# Best Jib Board?????



## krunkkidnorm007 (Jan 19, 2012)

Does anybody know a really good tough jib board. I have read a bunch of reviews, but all the boards reviewed seemed to lack in some department. The Rossi jibsaw got some good reviews, but said it was really shaky with any speed. Maybe lib tech or gnu? Too many choices, I need some actual rider feedback.


----------



## roboelmo (Nov 30, 2010)

Are you looking for the best jib board or the best all around board? 

Because most jib boards are going to feel noodly at high speeds.


----------



## krunkkidnorm007 (Jan 19, 2012)

roboelmo said:


> Are you looking for the best jib board or the best all around board?
> 
> Because most jib boards are going to feel noodly at high speeds.

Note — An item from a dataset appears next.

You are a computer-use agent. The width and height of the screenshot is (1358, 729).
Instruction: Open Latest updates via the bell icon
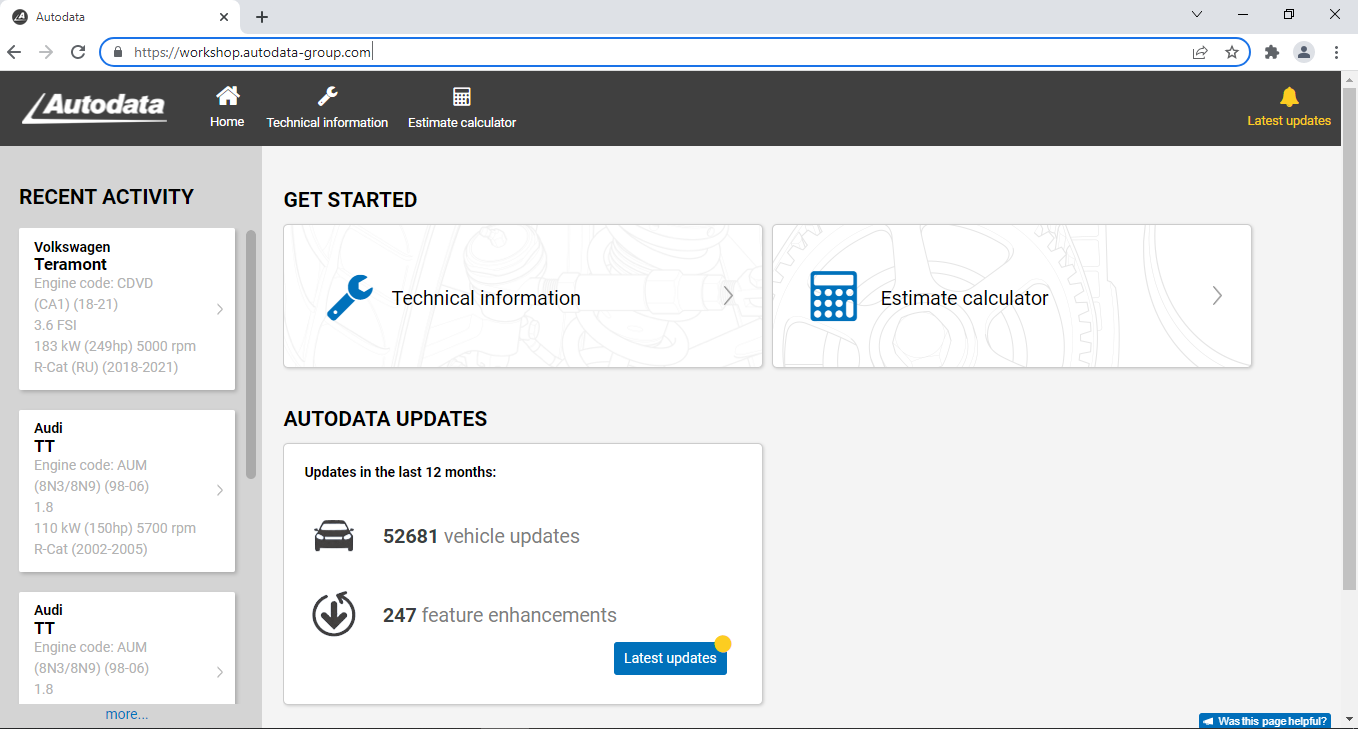[x=1288, y=98]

 really just jib, I have a pretty good all around board, it is just a bit too stiff for rails really. I do ride all mountain, but really wan't something i can throw around and bust some tricks on.


----------



## earl_je (Oct 20, 2009)

Bataleon disaster/Lobster jibboard, signal park rocker, arbor draft, Rome artifact.. on a side note, I'm very surprised how poppy the artifact is. wasnt expecting that from a noodle board.


----------



## gprider_capita (Feb 17, 2011)

Capita horrorscope


----------



## phony_stark (Jul 2, 2011)

Throw in the Stairmaster. Stairmaster Extreme and Ultrafear for stiffer jib boards.


----------



## the REASON (Sep 30, 2011)

rome artifact rocker.


----------



## jcam1981 (Jan 22, 2012)

Technine LM Pro

Technine LM Pro Lone Wolf 152.5cm 2012 Guys Snowboard at Zumiez : PDP


----------



## rdot84 (Jan 28, 2009)

Rossignol Retox


----------



## jcam1981 (Jan 22, 2012)

rdot84 said:


> Rossignol Retox


Which forces are those?


----------



## rdot84 (Jan 28, 2009)

jcam1981 said:


> Which forces are those?


2010/11 Union Forces


----------



## JoeyScholl (Jan 17, 2012)

Go for Burton Method 2012!


----------



## buddhafist24 (Dec 31, 2008)

Haven't ridden but heard GNU Street Series.


----------